5.Correct AWS API Endpoint: Use the correct AWS region endpoint (https://ec2.ap-northeast-1.amazonaws.com).

6.DNS Resolution: Verify DNS resolution in your cluster with:

kubectl run -i --tty --rm debug --image=busybox --restart=Never -- sh
nslookup ec2.ap-northeast-1.amazonaws.com

7.Timeout Issues: Investigate any network connectivity issues or timeouts indicated by context deadline exceeded errors. try this step may help you

profile picture
EXPERT
answered a month ago
  • Thank you for your suggestions.

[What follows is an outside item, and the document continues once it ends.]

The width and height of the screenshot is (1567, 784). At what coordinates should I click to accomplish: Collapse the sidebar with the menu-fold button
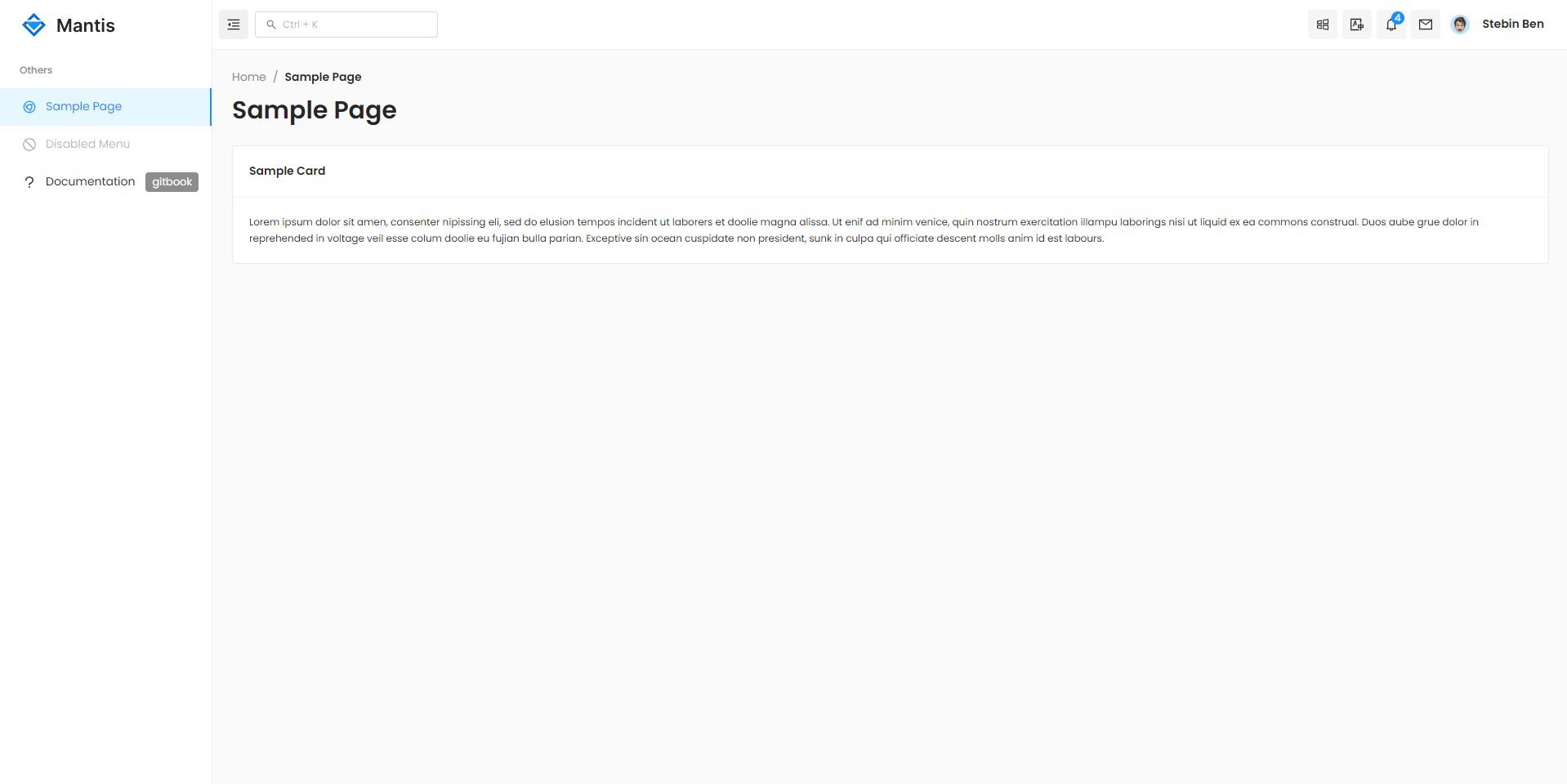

Here's what I have checked and encountered:

    1. Check IAM Permissions: My IAM user/role has the necessary permissions such as https://github.com/kubernetes-sigs/aws-ebs-csi-driver/blob/master/docs/example-iam-policy.json

    2. Verify Kubernetes Secret: The credentials are correctly stored in a Kubernetes Secret and referenced in the ebs-csi-controller Deployment.

    3. Network Configuration: I tested the AWS EC2 endpoint using curl -v https://ec2.ap-northeast-1.amazonaws.com, which returned a 301, indicating basic connectivity should be fine.

    4. Examine CSI Driver Logs: The logs show the following errors:

    error executing batch" err="error listing AWS instances: operation error EC2: DescribeInstances, https response error StatusCode: 0, RequestID: , canceled, context deadline exceeded"
    
    1. DNS Resolution: I tested DNS resolution using nslookup ec2.ap-northeast-1.amazonaws.com, which returned an error "connection timed out; no servers could be reached".

    Coredns service seems to be running fine, and there are no obvious issues from the logs. The root cause of the problem is still unclear. Thank you for your previous help, do you have any further suggestions or other possible directions for investigation?